• _EXERCISE MATERIAL_:
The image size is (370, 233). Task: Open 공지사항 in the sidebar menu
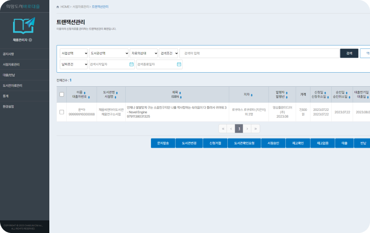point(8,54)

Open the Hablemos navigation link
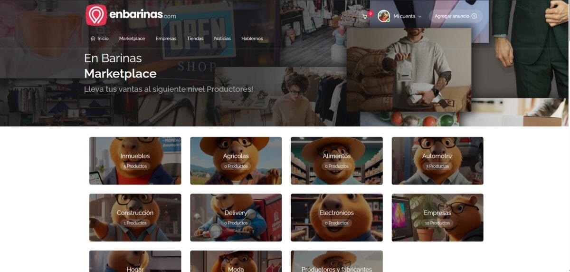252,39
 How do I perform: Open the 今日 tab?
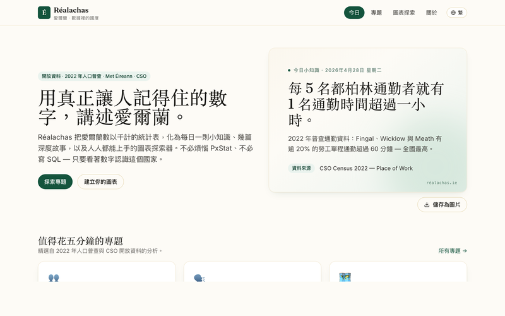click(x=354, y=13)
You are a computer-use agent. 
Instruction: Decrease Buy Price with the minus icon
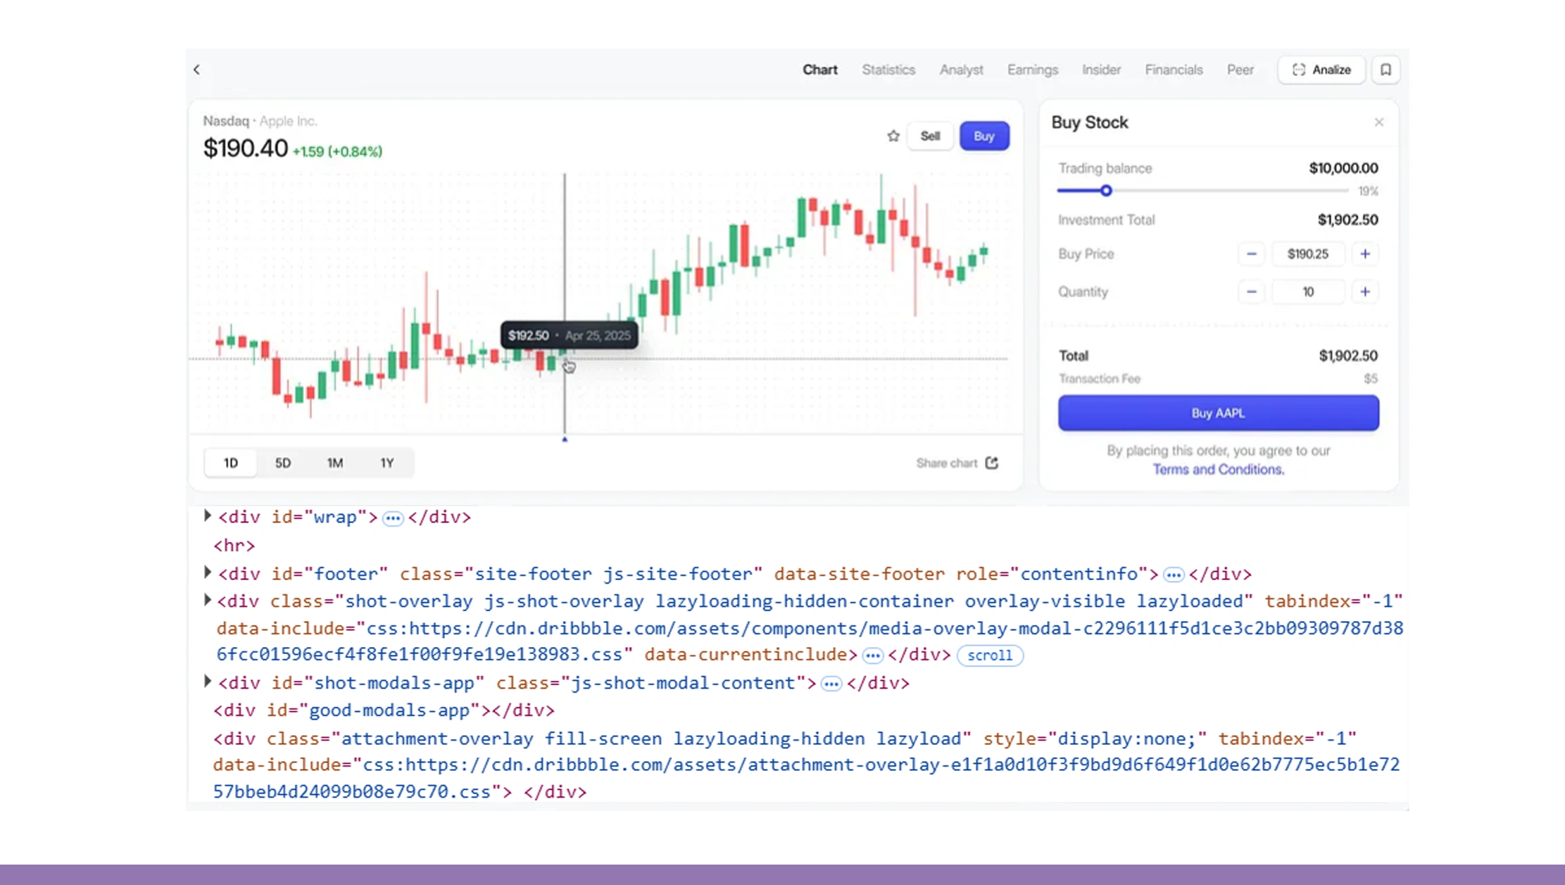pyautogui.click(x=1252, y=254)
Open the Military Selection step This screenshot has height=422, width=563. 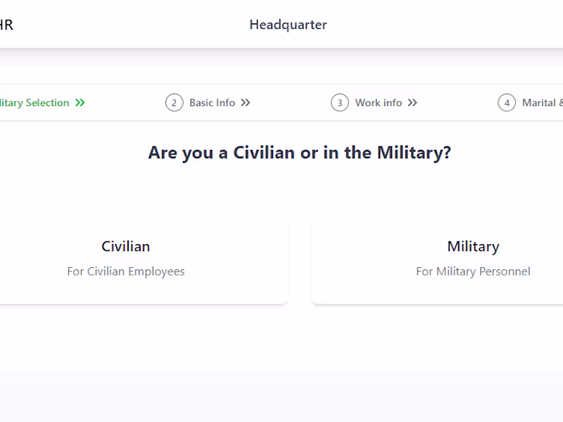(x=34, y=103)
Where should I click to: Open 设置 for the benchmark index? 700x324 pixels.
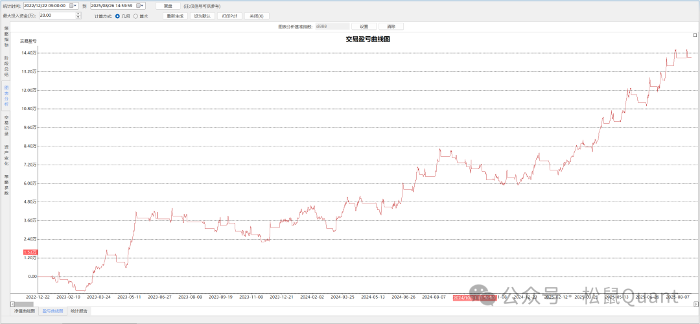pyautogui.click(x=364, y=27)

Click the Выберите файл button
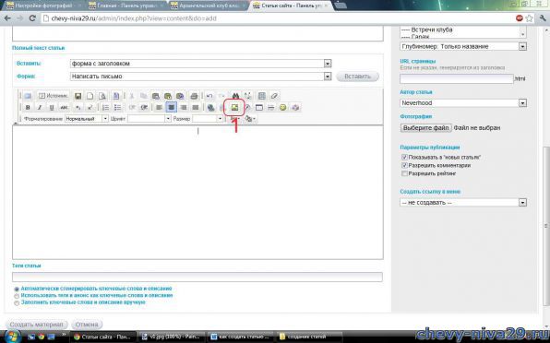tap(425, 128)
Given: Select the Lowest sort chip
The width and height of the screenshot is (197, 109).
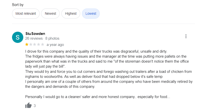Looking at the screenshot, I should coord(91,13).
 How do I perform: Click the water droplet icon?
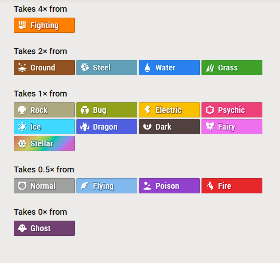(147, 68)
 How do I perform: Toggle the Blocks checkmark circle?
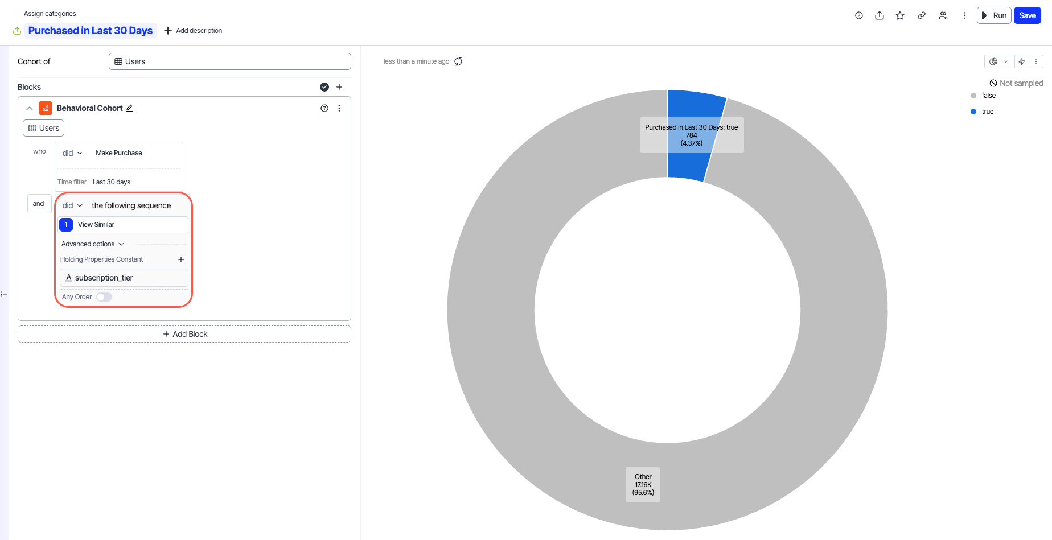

• _WHAT THE TASK REQUIRES_: Reproduce the records word for word, from the line containing "Click the Выберите файл button" through the end of the records, and leave the pictures out of your answer.

• _OUTPUT FOR THIS EXERCISE_:
Click the Выберите файл button
tap(425, 128)
Given: Select the Lowest sort chip
The width and height of the screenshot is (197, 109).
Looking at the screenshot, I should coord(91,13).
 How do I perform: Click the water droplet icon?
(147, 68)
 How do I perform: Toggle the Blocks checkmark circle?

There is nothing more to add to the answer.